Höller und seine Weggefährten waren damit jedoch auch mitten im Thema. „Es geht um die ,Platz-fair-Teilung‘. Wir verparken unsere Lebensqualität“, erklärt Radlobby-Mitglied Wolfgang Wahringer. Die Radlobby verweist darauf, dass aktuell viele Parkplätze in der Stadt leerstehen und es dafür eine neue Verteilung braucht. Als Beispiel nennt Höller den Sparkassen-Parkplatz. Dieser sei großteils lediglich zu einem Drittel gefüllt − und dann gerade im Sommer meist nur auf den Parkflächen direkt unter den Bäumen. „Man muss auch den Mut haben, etwas zu gestalten. Wichtig ist, den Bedarf im Vorfeld zu haben. Die Bevölkerung wünscht sich mehr Grünflächen“, meint Höller.
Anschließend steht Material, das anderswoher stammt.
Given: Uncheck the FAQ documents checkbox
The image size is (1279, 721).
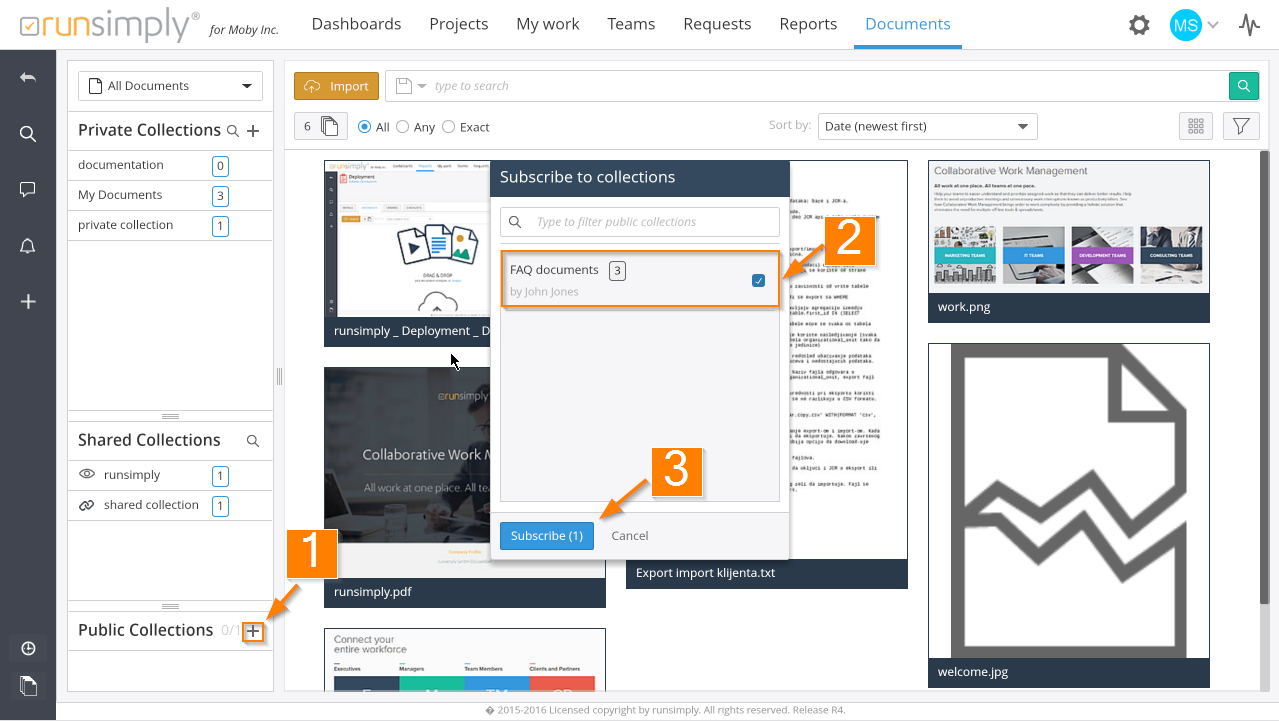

Generell will die Radlobby aber nicht als Nörglerin dastehen, sondern „mehr loben“. So ist mit einem Austausch zwischen Verkehrsausschuss und Radlobby zumindest ein erster Anfang gemacht. „Wir würden uns hier aber regelmäßige Treffen wünschen“, sagt Höller. Etwa auch, um Kleinigkeiten direkt ansprechen zu können. Als Beispiel nennt Wahringer die aktuellen Fahrradständer beim Wachaubad. Diese seien „Felgenkiller“ und für die aktuellen E-Bikes und breite Räder absolut nicht geeignet. Lobend werden aber die Kooperationen, wie etwa aktuell beim Radl-WaldPass, genannt. „Dass der Bürgermeister öfter am Fahrrad zu sehen ist, ist wichtig. Er hat eine Vorbildwirkung“, meint Höller.

Angesprochen auf den Sparkassen-Parkplatz verweist ÖVP-Vizebürgermeister Wolfgang Kaufmann auf das bereits in Planung befindliche Projekt „Boulevard“, wo sich diese Vorschläge der Radlobby mit den Ideen der Stadtgemeinde vollinhaltlich decken. „Diese Vorschläge wurden ebenso in mehreren Workshops durch viele Melkerinnen und Melker bereits in der Vergangenheit erarbeitet“, betont Kaufmann.